A crude oil contract is 1,000 barrels. The current global demand for crude is approximately 91,000,000 barrels per day or 91,000 contracts for physical delivery. On April 20 the settlement volume for June futures delivery was 791,318 contracts, yet only 91,000 contracts are deliverable! This means that during the day approximately 700,000 contracts covering a volume of 700 million barrels were bought and sold without ever leaving storage.

And that folks is how prices get manipulated – not by oil producers but by the wing tippers in New York.

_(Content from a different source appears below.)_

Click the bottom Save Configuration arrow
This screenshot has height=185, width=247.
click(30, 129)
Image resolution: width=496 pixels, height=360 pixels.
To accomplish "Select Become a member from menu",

As I have mentioned in previous reports, there are, at any given point in time, nine identifiable, objective factors that go into the price of crude and eventually gasoline and diesel prices. Then there is another one that is completely subjective – I am talking about the “risk factor,” which I call the “what if” factor, which is a cushion value that is at most times added into the cost of crude. I have just described one above with the end of month contract game.

The most dangerous one as far as higher prices is concerned, is the geopolitical factor, as it can’t be measured nor sometimes even explained.

The problem I have with today’s low crude prices due to oversupply is that there is no risk factor being incorporated yet, but it will come and maybe sooner than most think.

With Saudi Arabia, the master in the OPEC supply house on the verge of securing a $10 billion loan thereby becoming a debtor rather than a creditor, the risk factors here are:

  • What financial stresses are the other OPEC members experiencing?
  • Are crude prices so low that it is not in their best interests to continue the crude flood?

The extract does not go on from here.